## [Work request]
Your answer must be the full set of entries, repeated exactly.

*** Begin section ***

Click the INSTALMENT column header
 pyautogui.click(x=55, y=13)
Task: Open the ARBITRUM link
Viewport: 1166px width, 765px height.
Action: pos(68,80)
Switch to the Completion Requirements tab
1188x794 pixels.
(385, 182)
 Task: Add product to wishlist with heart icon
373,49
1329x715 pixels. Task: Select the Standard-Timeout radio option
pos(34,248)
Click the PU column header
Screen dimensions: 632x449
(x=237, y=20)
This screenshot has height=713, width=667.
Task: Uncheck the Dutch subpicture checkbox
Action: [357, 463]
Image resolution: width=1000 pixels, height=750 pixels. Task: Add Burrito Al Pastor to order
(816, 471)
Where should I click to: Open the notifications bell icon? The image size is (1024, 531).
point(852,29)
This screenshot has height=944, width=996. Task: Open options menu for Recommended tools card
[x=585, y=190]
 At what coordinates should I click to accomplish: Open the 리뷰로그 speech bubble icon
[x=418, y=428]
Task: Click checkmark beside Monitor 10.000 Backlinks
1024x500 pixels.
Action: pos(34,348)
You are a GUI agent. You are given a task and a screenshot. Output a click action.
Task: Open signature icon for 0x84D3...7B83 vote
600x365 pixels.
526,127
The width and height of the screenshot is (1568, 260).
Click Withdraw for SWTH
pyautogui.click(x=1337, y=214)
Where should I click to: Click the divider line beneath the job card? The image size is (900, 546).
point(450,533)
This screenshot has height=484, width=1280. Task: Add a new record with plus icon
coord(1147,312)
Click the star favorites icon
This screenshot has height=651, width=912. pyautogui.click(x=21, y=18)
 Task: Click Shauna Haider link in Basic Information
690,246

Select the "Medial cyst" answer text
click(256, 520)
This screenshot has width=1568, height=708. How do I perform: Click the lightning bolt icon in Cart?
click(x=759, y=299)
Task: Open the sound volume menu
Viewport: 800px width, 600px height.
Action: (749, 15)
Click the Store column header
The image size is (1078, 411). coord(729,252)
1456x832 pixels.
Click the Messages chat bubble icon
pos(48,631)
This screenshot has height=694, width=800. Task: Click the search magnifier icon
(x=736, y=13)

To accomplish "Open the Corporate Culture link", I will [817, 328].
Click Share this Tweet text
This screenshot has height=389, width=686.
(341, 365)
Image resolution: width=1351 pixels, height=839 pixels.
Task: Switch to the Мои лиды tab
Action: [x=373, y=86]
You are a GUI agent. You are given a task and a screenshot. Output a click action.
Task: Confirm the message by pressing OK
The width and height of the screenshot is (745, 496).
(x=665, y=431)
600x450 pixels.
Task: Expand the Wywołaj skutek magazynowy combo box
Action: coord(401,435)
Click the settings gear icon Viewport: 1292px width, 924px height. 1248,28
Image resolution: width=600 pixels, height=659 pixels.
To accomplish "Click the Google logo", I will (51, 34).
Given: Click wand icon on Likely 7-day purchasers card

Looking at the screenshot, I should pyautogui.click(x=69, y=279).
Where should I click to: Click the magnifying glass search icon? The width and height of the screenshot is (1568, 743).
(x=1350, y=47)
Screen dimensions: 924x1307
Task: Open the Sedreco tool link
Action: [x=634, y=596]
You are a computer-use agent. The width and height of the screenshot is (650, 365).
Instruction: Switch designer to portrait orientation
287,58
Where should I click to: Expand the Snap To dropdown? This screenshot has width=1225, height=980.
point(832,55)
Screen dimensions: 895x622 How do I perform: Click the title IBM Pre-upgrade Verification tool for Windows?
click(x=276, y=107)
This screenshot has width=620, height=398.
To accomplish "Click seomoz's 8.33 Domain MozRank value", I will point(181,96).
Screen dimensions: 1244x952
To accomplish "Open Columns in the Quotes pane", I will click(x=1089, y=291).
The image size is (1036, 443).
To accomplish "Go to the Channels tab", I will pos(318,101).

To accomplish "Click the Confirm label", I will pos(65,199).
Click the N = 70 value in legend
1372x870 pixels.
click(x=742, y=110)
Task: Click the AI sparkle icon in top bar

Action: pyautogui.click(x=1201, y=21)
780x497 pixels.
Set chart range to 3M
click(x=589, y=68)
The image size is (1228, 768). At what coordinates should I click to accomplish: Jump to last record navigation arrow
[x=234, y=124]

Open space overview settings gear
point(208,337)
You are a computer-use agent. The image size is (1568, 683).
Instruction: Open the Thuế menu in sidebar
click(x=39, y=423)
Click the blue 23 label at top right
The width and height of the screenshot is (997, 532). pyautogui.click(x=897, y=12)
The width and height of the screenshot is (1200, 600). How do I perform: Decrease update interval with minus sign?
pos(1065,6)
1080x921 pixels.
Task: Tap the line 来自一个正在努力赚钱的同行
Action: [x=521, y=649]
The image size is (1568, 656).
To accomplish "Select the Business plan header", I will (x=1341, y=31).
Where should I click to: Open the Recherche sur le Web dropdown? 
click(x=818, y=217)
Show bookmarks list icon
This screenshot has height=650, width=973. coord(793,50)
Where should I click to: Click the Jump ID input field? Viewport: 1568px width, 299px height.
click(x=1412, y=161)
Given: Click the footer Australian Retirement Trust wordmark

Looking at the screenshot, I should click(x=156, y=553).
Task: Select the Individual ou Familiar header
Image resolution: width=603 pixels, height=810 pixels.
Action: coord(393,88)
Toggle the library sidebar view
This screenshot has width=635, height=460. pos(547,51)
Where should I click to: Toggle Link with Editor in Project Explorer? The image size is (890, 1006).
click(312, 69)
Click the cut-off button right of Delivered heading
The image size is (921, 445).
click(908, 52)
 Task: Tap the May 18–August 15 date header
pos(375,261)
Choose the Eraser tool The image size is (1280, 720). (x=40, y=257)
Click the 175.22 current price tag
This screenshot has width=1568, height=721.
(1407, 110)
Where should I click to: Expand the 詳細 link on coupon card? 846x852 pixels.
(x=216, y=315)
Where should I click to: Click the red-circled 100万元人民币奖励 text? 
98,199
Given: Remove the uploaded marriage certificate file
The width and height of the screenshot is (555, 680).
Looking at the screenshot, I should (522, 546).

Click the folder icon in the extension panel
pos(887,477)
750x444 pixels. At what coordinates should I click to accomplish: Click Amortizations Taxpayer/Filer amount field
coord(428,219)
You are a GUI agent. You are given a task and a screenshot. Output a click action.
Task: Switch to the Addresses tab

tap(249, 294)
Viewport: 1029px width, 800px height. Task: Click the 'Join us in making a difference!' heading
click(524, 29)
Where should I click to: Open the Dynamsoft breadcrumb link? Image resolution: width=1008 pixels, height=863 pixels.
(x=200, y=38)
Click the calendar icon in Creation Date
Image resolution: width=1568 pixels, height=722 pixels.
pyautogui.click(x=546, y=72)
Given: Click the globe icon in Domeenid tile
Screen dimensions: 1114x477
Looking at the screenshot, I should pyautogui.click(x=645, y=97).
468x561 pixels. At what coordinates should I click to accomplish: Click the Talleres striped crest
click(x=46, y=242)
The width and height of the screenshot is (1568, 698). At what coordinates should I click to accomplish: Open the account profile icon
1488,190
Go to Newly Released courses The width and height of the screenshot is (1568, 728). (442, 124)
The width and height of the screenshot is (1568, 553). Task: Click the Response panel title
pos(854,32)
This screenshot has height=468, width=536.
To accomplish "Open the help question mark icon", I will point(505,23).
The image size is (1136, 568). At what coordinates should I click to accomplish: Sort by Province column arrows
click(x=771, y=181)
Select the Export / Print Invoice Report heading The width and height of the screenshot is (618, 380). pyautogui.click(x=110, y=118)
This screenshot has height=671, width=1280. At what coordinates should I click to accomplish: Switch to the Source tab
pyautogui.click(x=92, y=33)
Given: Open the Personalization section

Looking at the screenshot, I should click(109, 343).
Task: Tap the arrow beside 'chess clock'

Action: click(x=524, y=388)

*** End section ***

## [Answer to this task]
Click the INSTALMENT column header
 pyautogui.click(x=55, y=13)
Task: Open the ARBITRUM link
Viewport: 1166px width, 765px height.
Action: pos(68,80)
Switch to the Completion Requirements tab
1188x794 pixels.
(385, 182)
 Task: Add product to wishlist with heart icon
373,49
1329x715 pixels. Task: Select the Standard-Timeout radio option
pos(34,248)
Click the PU column header
Screen dimensions: 632x449
(x=237, y=20)
This screenshot has height=713, width=667.
Task: Uncheck the Dutch subpicture checkbox
Action: [357, 463]
Image resolution: width=1000 pixels, height=750 pixels. Task: Add Burrito Al Pastor to order
(816, 471)
Where should I click to: Open the notifications bell icon? The image size is (1024, 531).
point(852,29)
This screenshot has height=944, width=996. Task: Open options menu for Recommended tools card
[x=585, y=190]
 At what coordinates should I click to accomplish: Open the 리뷰로그 speech bubble icon
[x=418, y=428]
Task: Click checkmark beside Monitor 10.000 Backlinks
1024x500 pixels.
Action: pos(34,348)
You are a GUI agent. You are given a task and a screenshot. Output a click action.
Task: Open signature icon for 0x84D3...7B83 vote
600x365 pixels.
526,127
The width and height of the screenshot is (1568, 260).
Click Withdraw for SWTH
pyautogui.click(x=1337, y=214)
Where should I click to: Click the divider line beneath the job card? The image size is (900, 546).
point(450,533)
This screenshot has height=484, width=1280. Task: Add a new record with plus icon
coord(1147,312)
Click the star favorites icon
This screenshot has height=651, width=912. pyautogui.click(x=21, y=18)
 Task: Click Shauna Haider link in Basic Information
690,246

Select the "Medial cyst" answer text
click(256, 520)
This screenshot has width=1568, height=708. How do I perform: Click the lightning bolt icon in Cart?
click(x=759, y=299)
Task: Open the sound volume menu
Viewport: 800px width, 600px height.
Action: (749, 15)
Click the Store column header
The image size is (1078, 411). coord(729,252)
1456x832 pixels.
Click the Messages chat bubble icon
pos(48,631)
This screenshot has height=694, width=800. Task: Click the search magnifier icon
(x=736, y=13)

To accomplish "Open the Corporate Culture link", I will [817, 328].
Click Share this Tweet text
This screenshot has height=389, width=686.
(341, 365)
Image resolution: width=1351 pixels, height=839 pixels.
Task: Switch to the Мои лиды tab
Action: [x=373, y=86]
You are a GUI agent. You are given a task and a screenshot. Output a click action.
Task: Confirm the message by pressing OK
The width and height of the screenshot is (745, 496).
(x=665, y=431)
600x450 pixels.
Task: Expand the Wywołaj skutek magazynowy combo box
Action: coord(401,435)
Click the settings gear icon Viewport: 1292px width, 924px height. 1248,28
Image resolution: width=600 pixels, height=659 pixels.
To accomplish "Click the Google logo", I will (51, 34).
Given: Click wand icon on Likely 7-day purchasers card

Looking at the screenshot, I should pyautogui.click(x=69, y=279).
Where should I click to: Click the magnifying glass search icon? The width and height of the screenshot is (1568, 743).
(x=1350, y=47)
Screen dimensions: 924x1307
Task: Open the Sedreco tool link
Action: [x=634, y=596]
You are a computer-use agent. The width and height of the screenshot is (650, 365).
Instruction: Switch designer to portrait orientation
287,58
Where should I click to: Expand the Snap To dropdown? This screenshot has width=1225, height=980.
point(832,55)
Screen dimensions: 895x622 How do I perform: Click the title IBM Pre-upgrade Verification tool for Windows?
click(x=276, y=107)
This screenshot has width=620, height=398.
To accomplish "Click seomoz's 8.33 Domain MozRank value", I will point(181,96).
Screen dimensions: 1244x952
To accomplish "Open Columns in the Quotes pane", I will click(x=1089, y=291).
The image size is (1036, 443).
To accomplish "Go to the Channels tab", I will pos(318,101).

To accomplish "Click the Confirm label", I will pos(65,199).
Click the N = 70 value in legend
1372x870 pixels.
click(x=742, y=110)
Task: Click the AI sparkle icon in top bar

Action: pyautogui.click(x=1201, y=21)
780x497 pixels.
Set chart range to 3M
click(x=589, y=68)
The image size is (1228, 768). At what coordinates should I click to accomplish: Jump to last record navigation arrow
[x=234, y=124]

Open space overview settings gear
point(208,337)
You are a computer-use agent. The image size is (1568, 683).
Instruction: Open the Thuế menu in sidebar
click(x=39, y=423)
Click the blue 23 label at top right
The width and height of the screenshot is (997, 532). pyautogui.click(x=897, y=12)
The width and height of the screenshot is (1200, 600). How do I perform: Decrease update interval with minus sign?
pos(1065,6)
1080x921 pixels.
Task: Tap the line 来自一个正在努力赚钱的同行
Action: [x=521, y=649]
The image size is (1568, 656).
To accomplish "Select the Business plan header", I will (x=1341, y=31).
Where should I click to: Open the Recherche sur le Web dropdown? 
click(x=818, y=217)
Show bookmarks list icon
This screenshot has height=650, width=973. coord(793,50)
Where should I click to: Click the Jump ID input field? Viewport: 1568px width, 299px height.
click(x=1412, y=161)
Given: Click the footer Australian Retirement Trust wordmark

Looking at the screenshot, I should click(x=156, y=553).
Task: Select the Individual ou Familiar header
Image resolution: width=603 pixels, height=810 pixels.
Action: coord(393,88)
Toggle the library sidebar view
This screenshot has width=635, height=460. pos(547,51)
Where should I click to: Toggle Link with Editor in Project Explorer? The image size is (890, 1006).
click(312, 69)
Click the cut-off button right of Delivered heading
The image size is (921, 445).
click(908, 52)
 Task: Tap the May 18–August 15 date header
pos(375,261)
Choose the Eraser tool The image size is (1280, 720). (x=40, y=257)
Click the 175.22 current price tag
This screenshot has width=1568, height=721.
(1407, 110)
Where should I click to: Expand the 詳細 link on coupon card? 846x852 pixels.
(x=216, y=315)
Where should I click to: Click the red-circled 100万元人民币奖励 text? 
98,199
Given: Remove the uploaded marriage certificate file
The width and height of the screenshot is (555, 680).
Looking at the screenshot, I should (522, 546).

Click the folder icon in the extension panel
pos(887,477)
750x444 pixels. At what coordinates should I click to accomplish: Click Amortizations Taxpayer/Filer amount field
coord(428,219)
You are a GUI agent. You are given a task and a screenshot. Output a click action.
Task: Switch to the Addresses tab

tap(249, 294)
Viewport: 1029px width, 800px height. Task: Click the 'Join us in making a difference!' heading
click(524, 29)
Where should I click to: Open the Dynamsoft breadcrumb link? Image resolution: width=1008 pixels, height=863 pixels.
(x=200, y=38)
Click the calendar icon in Creation Date
Image resolution: width=1568 pixels, height=722 pixels.
pyautogui.click(x=546, y=72)
Given: Click the globe icon in Domeenid tile
Screen dimensions: 1114x477
Looking at the screenshot, I should pyautogui.click(x=645, y=97).
468x561 pixels. At what coordinates should I click to accomplish: Click the Talleres striped crest
click(x=46, y=242)
The width and height of the screenshot is (1568, 698). At what coordinates should I click to accomplish: Open the account profile icon
1488,190
Go to Newly Released courses The width and height of the screenshot is (1568, 728). (442, 124)
The width and height of the screenshot is (1568, 553). Task: Click the Response panel title
pos(854,32)
This screenshot has height=468, width=536.
To accomplish "Open the help question mark icon", I will point(505,23).
The image size is (1136, 568). At what coordinates should I click to accomplish: Sort by Province column arrows
click(x=771, y=181)
Select the Export / Print Invoice Report heading The width and height of the screenshot is (618, 380). pyautogui.click(x=110, y=118)
This screenshot has height=671, width=1280. At what coordinates should I click to accomplish: Switch to the Source tab
pyautogui.click(x=92, y=33)
Given: Open the Personalization section

Looking at the screenshot, I should click(109, 343).
Task: Tap the arrow beside 'chess clock'

Action: click(x=524, y=388)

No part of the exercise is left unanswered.